Introduction: Skin cancer is a growing global health concern, often linked to environmental carcinogens like ultraviolet radiation and chemicals. This study investigated the protective effects of sakuranetin against DMBA-induced skin cancer in mice. Methods: A total of 24 mice were randomly divided into four groups: a control group, a disease control group, and two treatment groups that received sakuranetin orally at 10 mg/kg and 20 mg/kg post-DMBA exposure for eight weeks. Tumorigenesis was evaluated through histopathology, followed by hematological (Hb, RBCs, MCV, WBCs, PCV, and MCH), antioxidant enzyme levels (SOD, CAT, GSH), lipid peroxidation, pro-inflammatory markers (IL-1β, IL-6, TNF-α, COX-2), NF-κB, and caspase-3. Additionally, network pharmacology and molecular docking were performed.

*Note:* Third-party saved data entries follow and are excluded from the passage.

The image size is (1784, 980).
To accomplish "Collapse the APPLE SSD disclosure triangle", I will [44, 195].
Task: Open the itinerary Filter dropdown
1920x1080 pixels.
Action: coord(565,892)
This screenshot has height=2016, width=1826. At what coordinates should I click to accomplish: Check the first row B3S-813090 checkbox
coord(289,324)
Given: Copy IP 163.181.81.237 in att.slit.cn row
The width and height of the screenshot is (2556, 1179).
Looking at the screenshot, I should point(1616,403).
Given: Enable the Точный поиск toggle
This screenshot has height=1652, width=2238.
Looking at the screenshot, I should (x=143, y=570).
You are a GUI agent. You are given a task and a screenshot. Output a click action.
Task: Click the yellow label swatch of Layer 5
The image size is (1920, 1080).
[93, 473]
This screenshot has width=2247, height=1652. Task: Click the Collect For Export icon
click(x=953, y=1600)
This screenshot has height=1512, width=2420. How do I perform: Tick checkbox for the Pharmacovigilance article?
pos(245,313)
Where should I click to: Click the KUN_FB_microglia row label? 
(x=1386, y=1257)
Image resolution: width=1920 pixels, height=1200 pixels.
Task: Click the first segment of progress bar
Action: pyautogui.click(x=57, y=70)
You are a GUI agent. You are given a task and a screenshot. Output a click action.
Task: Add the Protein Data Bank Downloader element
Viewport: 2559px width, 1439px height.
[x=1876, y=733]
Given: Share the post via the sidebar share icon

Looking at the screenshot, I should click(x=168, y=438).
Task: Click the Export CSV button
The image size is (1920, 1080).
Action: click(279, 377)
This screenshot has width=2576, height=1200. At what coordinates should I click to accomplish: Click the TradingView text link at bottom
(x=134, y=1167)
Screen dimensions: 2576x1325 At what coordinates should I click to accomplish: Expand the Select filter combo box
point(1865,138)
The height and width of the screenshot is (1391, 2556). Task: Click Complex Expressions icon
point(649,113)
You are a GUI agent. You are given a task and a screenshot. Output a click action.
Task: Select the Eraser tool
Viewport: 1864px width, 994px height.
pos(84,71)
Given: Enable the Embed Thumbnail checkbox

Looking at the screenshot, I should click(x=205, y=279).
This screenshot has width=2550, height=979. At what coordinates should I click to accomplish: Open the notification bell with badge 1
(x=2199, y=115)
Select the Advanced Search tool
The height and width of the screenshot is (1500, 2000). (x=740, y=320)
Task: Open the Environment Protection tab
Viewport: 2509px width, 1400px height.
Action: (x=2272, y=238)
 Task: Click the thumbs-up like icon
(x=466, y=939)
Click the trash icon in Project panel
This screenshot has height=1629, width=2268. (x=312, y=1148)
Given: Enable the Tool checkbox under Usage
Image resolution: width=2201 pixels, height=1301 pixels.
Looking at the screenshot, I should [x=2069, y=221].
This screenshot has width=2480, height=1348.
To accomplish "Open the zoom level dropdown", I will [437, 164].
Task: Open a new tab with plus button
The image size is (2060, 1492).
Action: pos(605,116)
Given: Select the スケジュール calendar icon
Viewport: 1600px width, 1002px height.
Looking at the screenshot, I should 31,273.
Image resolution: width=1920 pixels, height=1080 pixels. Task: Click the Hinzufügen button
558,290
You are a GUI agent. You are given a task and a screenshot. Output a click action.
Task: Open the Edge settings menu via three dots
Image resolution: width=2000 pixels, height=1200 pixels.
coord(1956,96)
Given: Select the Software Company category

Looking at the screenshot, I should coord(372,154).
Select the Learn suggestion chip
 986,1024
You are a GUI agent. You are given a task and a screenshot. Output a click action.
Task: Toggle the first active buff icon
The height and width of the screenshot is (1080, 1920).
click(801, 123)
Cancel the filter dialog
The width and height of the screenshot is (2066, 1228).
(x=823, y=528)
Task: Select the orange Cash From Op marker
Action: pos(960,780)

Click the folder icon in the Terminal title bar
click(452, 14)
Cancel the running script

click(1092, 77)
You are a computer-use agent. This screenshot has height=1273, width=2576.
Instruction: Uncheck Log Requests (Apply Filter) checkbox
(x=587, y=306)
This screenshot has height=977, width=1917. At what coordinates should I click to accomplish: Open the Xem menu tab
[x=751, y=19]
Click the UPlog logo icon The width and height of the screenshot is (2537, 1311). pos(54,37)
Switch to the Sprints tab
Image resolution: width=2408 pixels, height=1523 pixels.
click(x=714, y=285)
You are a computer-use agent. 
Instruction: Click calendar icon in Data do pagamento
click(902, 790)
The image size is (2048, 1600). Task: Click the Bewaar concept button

Results: Treatment with Sakuranetin restored the abnormal hematological parameters, restored antioxidant enzyme levels (SOD, CAT, GSH), reduced lipid peroxidation, and significantly reduced pro-inflammatory markers, NF-κB, while increased caspase-3. Histological examination confirmed reduced neoplastic changes. Sakuranetin at the dose of 20 mg/kg completely prevents tumor development. Network pharmacology identified 53 potential sakuranetin targets, and molecular docking revealed strong binding affinities with key proteins, including COX-2 (-9.2), TGF-β (-8.5), NF-κB (-8.1), caspase-3 (-6.8), and VEGF (-5.9), which are involved in cancer pathways. Conclusion: Sakuranetin effectively mitigated DMBA-induced skin cancer through antioxidant, anti-inflammatory, and pro-apoptotic mechanisms. These findings suggest its potential as a multi-targeted therapeutic candidate for skin cancer prevention.